Ligretto Dice — This Is How We Roll

Reading Time: 4 minutes

Ligretto DiceLigretto Dice

Ligretto Dice boxLigretto Dice boxOverview: Ligretto Dice from Playroom Entertainment is quick, fun, and just a little chaotic. Everyone plays at once, trying to get their dice on the gameboard before everyone else. Although it’s been branded like Ligretto (also known as Dutch Blitz), I found that the dice game is simpler and a bit faster to play.

Players: 2 to 4

Ages: 8 to adult, though it’s very easy to handicap the game and I’ve played with my 4-year-old.

Playing Time: 20 minutes

Retail: $15

Rating: Frenetic and fun; good for both kids and adults

Who Will Like It? If you like simultaneous-play games like Ratuki where everyone’s scrambling to play at the same time, you’ll probably enjoy Ligretto Dice.

My kids play Ligretto DiceMy kids play Ligretto Dice

My 4-year-old and 7-year-old give Ligretto Dice a shot.

Components:

The game includes a square gameboard, 24 colored dice (6 each in four colors), 4 dice cups, and a cloth sack for the dice.

The dice are clear plastic with rounded edges, and I found that the clear dice can make it hard to read the dice quickly — particularly the yellow dice. It can be frustrating, but I also think it may be intentional to slow you down just a bit as you play the game.

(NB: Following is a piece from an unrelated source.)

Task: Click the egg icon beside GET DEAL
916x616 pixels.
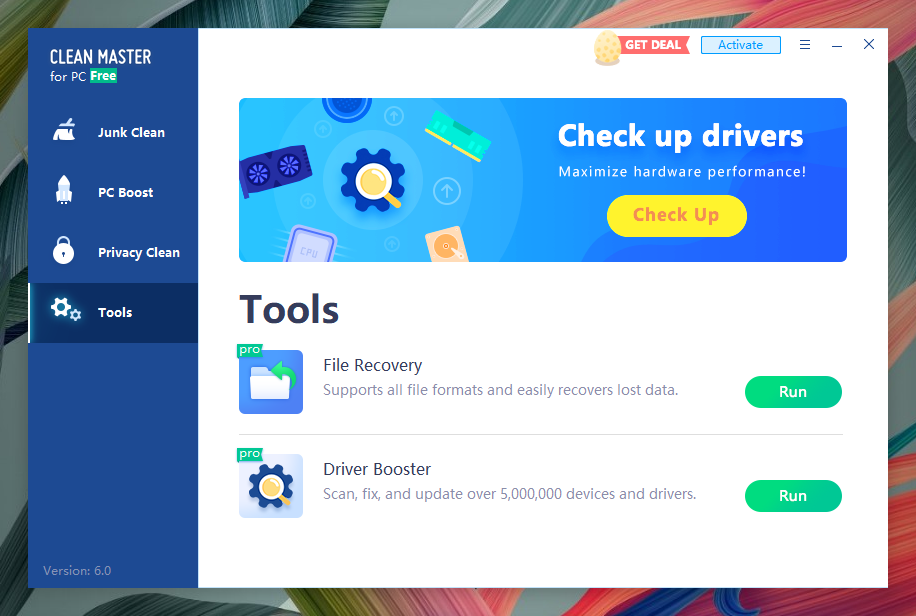Action: click(607, 48)
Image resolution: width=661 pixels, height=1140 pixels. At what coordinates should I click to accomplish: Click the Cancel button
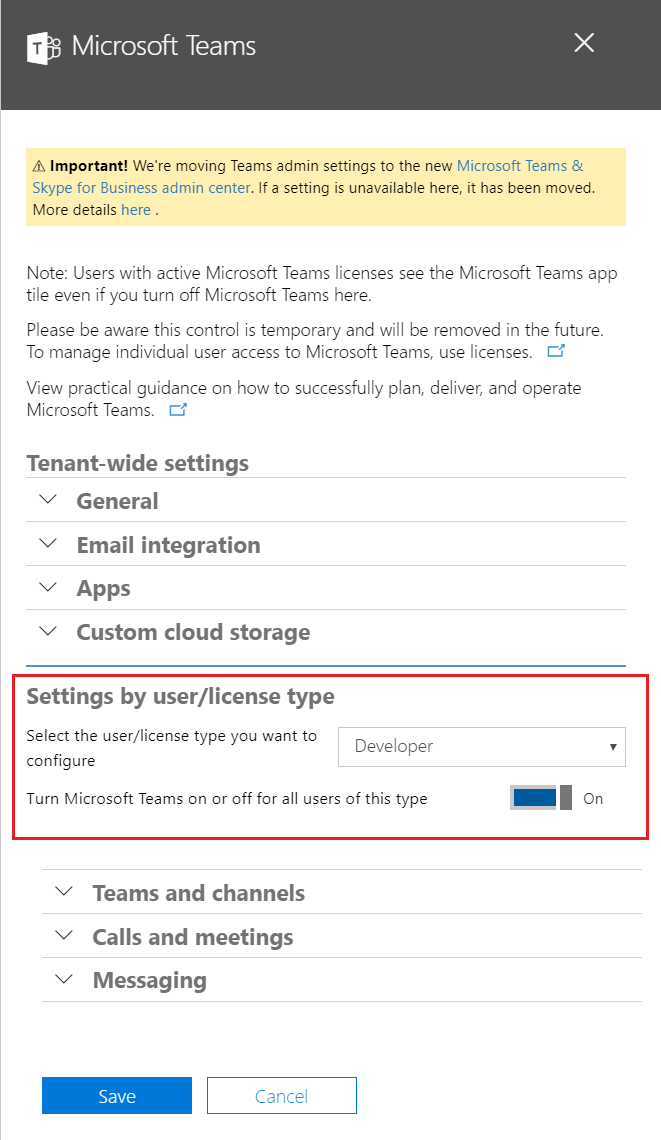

The board is colorful and easy to read and the dice cups are pretty plain, just black plastic. They function just fine but there’s nothing really special about them.

Gameplay:

The dice are divided up equally among all the players; it’s easy to adjust the number of dice to make it easier for younger kids by giving them fewer dice, and after you play a few rounds you’ll be able to figure out how many everyone should have to keep the game balanced. You’ll need something to keep score, and everyone starts with 100 points.

Somebody says “go!” and everyone rolls their dice. Your goal is to get rid of all your dice by playing them in the proper locations — but the numbers have to be filled in order from 1 to 6. Once you can’t play any more dice, you pick up all of the unused dice and re-roll them together.

Since there are no turns, everyone can re-roll whenever they don’t have any moves to make — and of course speed is of the essence.

The round ends when one player has used all of their dice. The winner of the round gets one point for each unused die that the opponents have left. All the other players lose one point for each die they still have. You play three rounds for each player in the game, and then check the scores at the end.

Conclusion:

Ligretto Dice is quite simple, but it’s fun and addictive. My kids absolutely loved it, and I’ve also brought it out for my gaming group and they’ve enjoyed it as well. It’s not a deep strategy game by any means — the main strategy is in deciding when to re-roll. For instance, if you roll a bunch of 2s but no 1s on your first turn, do you wait to see if somebody else plays a 1 so you can get rid of your dice, or do you just grab them and re-roll, hoping for a 1?

As I mentioned earlier, the yellow dice can be hard to read, so if you end up with a bunch of yellow dice then you may be at a disadvantage. Also, because people are reaching for the same spots on the board it’s easy to have disasters and to disrupt the dice already placed. I thought it would be interesting to make a little compartmentalized tray so that you can just toss the dice into their slots and they wouldn’t get bumped around, but of course that would significantly increase the cost of a simple game.

My kids also had trouble rolling the dice without scattering them all over the floor, so I had them roll in the box and lid, which seemed to work fine. We’ve played it a bunch of times together and it’s one that I enjoy along with the kids — I ended up giving 5 dice to my younger daughter, 7 or 8 to my older daughter, and then taking 12 or so for myself.

I’ve tried the similarly-branded Ligretto card game but found that it really just didn’t work with two players (I’m holding a review until I get a chance to play with three or four players) and it’s tougher handling cards so quickly. With dice, you don’t have to worry about bending and smashing up the cards, and kids have an easier time rolling and grabbing dice than cards.

If you’re looking for a good, light “filler” game that you can break out and play between longer gaming sessions, check out Ligretto Dice. You can teach it in a matter of a couple minutes and get playing right away, and you’ll probably find yourself playing more than once in a row.

Wired: Colorful dice; simple enough for little kids to play; crazy fun.

Tired: Yellow dice are hard to read; easy to crash the board and disturb all the dice.

Disclosure: Playroom Entertainment provided a review copy of this game.